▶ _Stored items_
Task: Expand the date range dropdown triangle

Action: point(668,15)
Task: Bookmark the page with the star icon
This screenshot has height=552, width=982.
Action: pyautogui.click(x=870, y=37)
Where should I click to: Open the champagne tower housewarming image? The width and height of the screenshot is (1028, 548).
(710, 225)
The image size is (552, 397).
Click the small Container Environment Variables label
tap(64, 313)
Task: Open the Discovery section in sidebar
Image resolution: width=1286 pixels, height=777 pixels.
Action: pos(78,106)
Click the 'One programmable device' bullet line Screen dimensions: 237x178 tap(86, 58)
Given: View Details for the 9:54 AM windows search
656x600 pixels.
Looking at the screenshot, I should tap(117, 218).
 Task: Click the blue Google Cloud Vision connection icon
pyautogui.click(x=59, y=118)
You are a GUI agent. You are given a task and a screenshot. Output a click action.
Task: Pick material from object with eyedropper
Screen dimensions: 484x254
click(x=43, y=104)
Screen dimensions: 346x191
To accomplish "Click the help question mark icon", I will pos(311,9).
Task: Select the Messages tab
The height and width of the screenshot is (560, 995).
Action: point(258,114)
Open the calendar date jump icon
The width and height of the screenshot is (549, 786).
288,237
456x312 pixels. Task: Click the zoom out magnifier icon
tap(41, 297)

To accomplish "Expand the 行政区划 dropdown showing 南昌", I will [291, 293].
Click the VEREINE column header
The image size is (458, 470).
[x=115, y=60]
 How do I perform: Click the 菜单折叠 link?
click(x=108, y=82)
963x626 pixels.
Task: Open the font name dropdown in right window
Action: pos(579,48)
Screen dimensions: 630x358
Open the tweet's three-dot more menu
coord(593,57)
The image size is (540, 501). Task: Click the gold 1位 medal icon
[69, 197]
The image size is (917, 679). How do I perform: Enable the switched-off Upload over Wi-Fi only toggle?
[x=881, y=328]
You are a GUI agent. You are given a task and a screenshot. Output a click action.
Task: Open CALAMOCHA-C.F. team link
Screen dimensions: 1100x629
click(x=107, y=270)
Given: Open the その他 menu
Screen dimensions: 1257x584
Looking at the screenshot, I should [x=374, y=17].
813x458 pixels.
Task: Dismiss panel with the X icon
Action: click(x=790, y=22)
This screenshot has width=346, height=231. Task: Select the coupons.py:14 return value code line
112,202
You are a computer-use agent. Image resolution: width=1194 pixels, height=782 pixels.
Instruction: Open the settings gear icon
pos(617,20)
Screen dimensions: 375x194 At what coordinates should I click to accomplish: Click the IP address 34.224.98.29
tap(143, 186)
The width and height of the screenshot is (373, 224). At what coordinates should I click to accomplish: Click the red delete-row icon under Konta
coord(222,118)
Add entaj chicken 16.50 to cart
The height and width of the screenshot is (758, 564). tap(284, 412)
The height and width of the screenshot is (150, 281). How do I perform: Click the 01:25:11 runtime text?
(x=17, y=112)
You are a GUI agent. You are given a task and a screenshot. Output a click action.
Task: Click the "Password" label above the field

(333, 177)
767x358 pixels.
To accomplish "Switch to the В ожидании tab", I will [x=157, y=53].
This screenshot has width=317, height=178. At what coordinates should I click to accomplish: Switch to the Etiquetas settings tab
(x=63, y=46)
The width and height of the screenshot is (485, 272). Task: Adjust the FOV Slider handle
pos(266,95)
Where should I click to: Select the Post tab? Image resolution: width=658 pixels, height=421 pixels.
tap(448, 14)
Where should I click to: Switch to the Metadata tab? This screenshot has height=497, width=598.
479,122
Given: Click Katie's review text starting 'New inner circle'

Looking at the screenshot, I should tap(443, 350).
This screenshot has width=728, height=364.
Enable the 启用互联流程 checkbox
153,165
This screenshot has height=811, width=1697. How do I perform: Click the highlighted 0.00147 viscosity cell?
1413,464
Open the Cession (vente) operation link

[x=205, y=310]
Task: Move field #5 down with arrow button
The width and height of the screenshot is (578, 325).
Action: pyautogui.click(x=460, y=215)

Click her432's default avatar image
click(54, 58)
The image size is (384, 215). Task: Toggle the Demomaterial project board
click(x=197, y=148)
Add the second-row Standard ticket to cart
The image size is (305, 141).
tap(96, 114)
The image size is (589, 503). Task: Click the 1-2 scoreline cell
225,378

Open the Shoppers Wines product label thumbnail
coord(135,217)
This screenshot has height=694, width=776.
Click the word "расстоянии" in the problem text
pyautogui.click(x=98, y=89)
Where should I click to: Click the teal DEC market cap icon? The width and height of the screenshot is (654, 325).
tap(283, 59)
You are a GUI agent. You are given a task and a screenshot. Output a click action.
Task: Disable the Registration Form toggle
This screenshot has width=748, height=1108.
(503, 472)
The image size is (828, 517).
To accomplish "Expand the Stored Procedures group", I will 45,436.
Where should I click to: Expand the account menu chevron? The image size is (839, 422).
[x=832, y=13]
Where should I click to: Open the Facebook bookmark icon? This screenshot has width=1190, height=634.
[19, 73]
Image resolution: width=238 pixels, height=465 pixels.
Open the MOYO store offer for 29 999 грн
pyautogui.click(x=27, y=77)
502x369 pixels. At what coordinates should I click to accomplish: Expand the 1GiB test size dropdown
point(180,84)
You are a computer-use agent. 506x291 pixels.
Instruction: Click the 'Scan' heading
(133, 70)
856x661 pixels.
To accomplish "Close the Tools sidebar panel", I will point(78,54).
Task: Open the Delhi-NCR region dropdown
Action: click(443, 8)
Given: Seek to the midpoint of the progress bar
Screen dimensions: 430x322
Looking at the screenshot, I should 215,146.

▶ _Prompt_
Could you print all of the data above once more, unaltered?

▶ _Written answer_
Task: Expand the date range dropdown triangle

Action: point(668,15)
Task: Bookmark the page with the star icon
This screenshot has height=552, width=982.
Action: pyautogui.click(x=870, y=37)
Where should I click to: Open the champagne tower housewarming image? The width and height of the screenshot is (1028, 548).
(710, 225)
The image size is (552, 397).
Click the small Container Environment Variables label
tap(64, 313)
Task: Open the Discovery section in sidebar
Image resolution: width=1286 pixels, height=777 pixels.
Action: pos(78,106)
Click the 'One programmable device' bullet line Screen dimensions: 237x178 tap(86, 58)
Given: View Details for the 9:54 AM windows search
656x600 pixels.
Looking at the screenshot, I should tap(117, 218).
 Task: Click the blue Google Cloud Vision connection icon
pyautogui.click(x=59, y=118)
You are a GUI agent. You are given a task and a screenshot. Output a click action.
Task: Pick material from object with eyedropper
Screen dimensions: 484x254
click(x=43, y=104)
Screen dimensions: 346x191
To accomplish "Click the help question mark icon", I will pos(311,9).
Task: Select the Messages tab
The height and width of the screenshot is (560, 995).
Action: point(258,114)
Open the calendar date jump icon
The width and height of the screenshot is (549, 786).
288,237
456x312 pixels. Task: Click the zoom out magnifier icon
tap(41, 297)

To accomplish "Expand the 行政区划 dropdown showing 南昌", I will [291, 293].
Click the VEREINE column header
The image size is (458, 470).
[x=115, y=60]
 How do I perform: Click the 菜单折叠 link?
click(x=108, y=82)
963x626 pixels.
Task: Open the font name dropdown in right window
Action: pos(579,48)
Screen dimensions: 630x358
Open the tweet's three-dot more menu
coord(593,57)
The image size is (540, 501). Task: Click the gold 1位 medal icon
[69, 197]
The image size is (917, 679). How do I perform: Enable the switched-off Upload over Wi-Fi only toggle?
[x=881, y=328]
You are a GUI agent. You are given a task and a screenshot. Output a click action.
Task: Open CALAMOCHA-C.F. team link
Screen dimensions: 1100x629
click(x=107, y=270)
Given: Open the その他 menu
Screen dimensions: 1257x584
Looking at the screenshot, I should [x=374, y=17].
813x458 pixels.
Task: Dismiss panel with the X icon
Action: click(x=790, y=22)
This screenshot has width=346, height=231. Task: Select the coupons.py:14 return value code line
112,202
You are a computer-use agent. Image resolution: width=1194 pixels, height=782 pixels.
Instruction: Open the settings gear icon
pos(617,20)
Screen dimensions: 375x194 At what coordinates should I click to accomplish: Click the IP address 34.224.98.29
tap(143, 186)
The width and height of the screenshot is (373, 224). At what coordinates should I click to accomplish: Click the red delete-row icon under Konta
coord(222,118)
Add entaj chicken 16.50 to cart
The height and width of the screenshot is (758, 564). tap(284, 412)
The height and width of the screenshot is (150, 281). How do I perform: Click the 01:25:11 runtime text?
(x=17, y=112)
You are a GUI agent. You are given a task and a screenshot. Output a click action.
Task: Click the "Password" label above the field

(333, 177)
767x358 pixels.
To accomplish "Switch to the В ожидании tab", I will [x=157, y=53].
This screenshot has width=317, height=178. At what coordinates should I click to accomplish: Switch to the Etiquetas settings tab
(x=63, y=46)
The width and height of the screenshot is (485, 272). Task: Adjust the FOV Slider handle
pos(266,95)
Where should I click to: Select the Post tab? Image resolution: width=658 pixels, height=421 pixels.
tap(448, 14)
Where should I click to: Switch to the Metadata tab? This screenshot has height=497, width=598.
479,122
Given: Click Katie's review text starting 'New inner circle'

Looking at the screenshot, I should tap(443, 350).
This screenshot has width=728, height=364.
Enable the 启用互联流程 checkbox
153,165
This screenshot has height=811, width=1697. How do I perform: Click the highlighted 0.00147 viscosity cell?
1413,464
Open the Cession (vente) operation link

[x=205, y=310]
Task: Move field #5 down with arrow button
The width and height of the screenshot is (578, 325).
Action: pyautogui.click(x=460, y=215)

Click her432's default avatar image
click(54, 58)
The image size is (384, 215). Task: Toggle the Demomaterial project board
click(x=197, y=148)
Add the second-row Standard ticket to cart
The image size is (305, 141).
tap(96, 114)
The image size is (589, 503). Task: Click the 1-2 scoreline cell
225,378

Open the Shoppers Wines product label thumbnail
coord(135,217)
This screenshot has height=694, width=776.
Click the word "расстоянии" in the problem text
pyautogui.click(x=98, y=89)
Where should I click to: Click the teal DEC market cap icon? The width and height of the screenshot is (654, 325).
tap(283, 59)
You are a GUI agent. You are given a task and a screenshot. Output a click action.
Task: Disable the Registration Form toggle
This screenshot has width=748, height=1108.
(503, 472)
The image size is (828, 517).
To accomplish "Expand the Stored Procedures group", I will 45,436.
Where should I click to: Expand the account menu chevron? The image size is (839, 422).
[x=832, y=13]
Where should I click to: Open the Facebook bookmark icon? This screenshot has width=1190, height=634.
[19, 73]
Image resolution: width=238 pixels, height=465 pixels.
Open the MOYO store offer for 29 999 грн
pyautogui.click(x=27, y=77)
502x369 pixels. At what coordinates should I click to accomplish: Expand the 1GiB test size dropdown
point(180,84)
You are a computer-use agent. 506x291 pixels.
Instruction: Click the 'Scan' heading
(133, 70)
856x661 pixels.
To accomplish "Close the Tools sidebar panel", I will point(78,54).
Task: Open the Delhi-NCR region dropdown
Action: click(443, 8)
Given: Seek to the midpoint of the progress bar
Screen dimensions: 430x322
Looking at the screenshot, I should 215,146.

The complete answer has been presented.